Clover Says SEC Started a Probe in Wake of Hindenburg Report

Clover Health Investments Corp. said the Securities and Exchange Commission has started a probe after a research report accused the health-insurance company of misleading investors when it went public.

“Clover received notice of an investigation from the SEC,” the company said in a regulatory filing Friday. “We believe this inquiry is based on the short-selling report issued yesterday morning.”

Short seller Hindenburg Research published a report Thursday claiming Clover failed to disclose a Justice Department probe. Hindenburg said it’s not betting against Clover shares, and its motive was to show the value of “critical, adversarial research” after retail traders upended the market in recent weeks in a rebellion against Wall Street short sellers.

Hindenburg’s report “is rife with ad-hominem attacks, sweeping inaccuracies and gross mischaracterizations,” Clover said in the filing. “It belies a desperate attempt for publicity while sacrificing any regard for the truth.”

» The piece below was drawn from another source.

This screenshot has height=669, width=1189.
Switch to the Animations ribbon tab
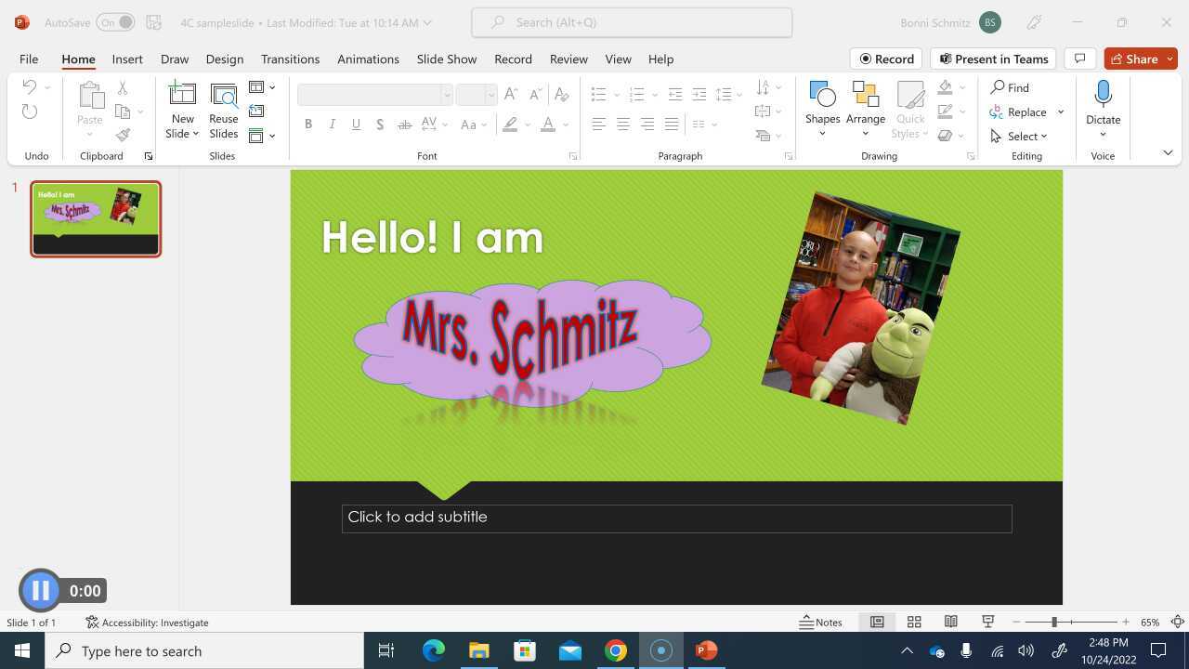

Representatives for the SEC didn’t immediately respond to a request for comment.

Clover said that while it was aware of the Justice probe, it determined it wasn’t material and the company wasn’t required to disclose it to investors. The company hasn’t received any civil investigative demands or subpoenas from the department, but did get a request for information. It said it responded on a “voluntary basis.”

“Regular investors and senior citizens shouldn’t be the last to know,” Hindenburg said in a tweet on Friday, referring to Clover’s acknowledgment of the Justice Department probe. In a separate response published on its website, Hindenburg rejected Clover’s argument that it didn’t have to disclose the DOJ probe.

“The idea that a DOJ investigation is non-material when Clover derives nearly all its revenue from the government is farcical,” Hindenburg said.

Shares of Franklin, Tennessee-based Clover, which slumped 12% after the report on Thursday, dropped 3.6% to $11.79 at 2:24 p.m. in New York.

Hindenburg’s research also called out billionaire Chamath Palihapitiya, a venture capitalist who backed the special purpose acquisition company Clover used to go public.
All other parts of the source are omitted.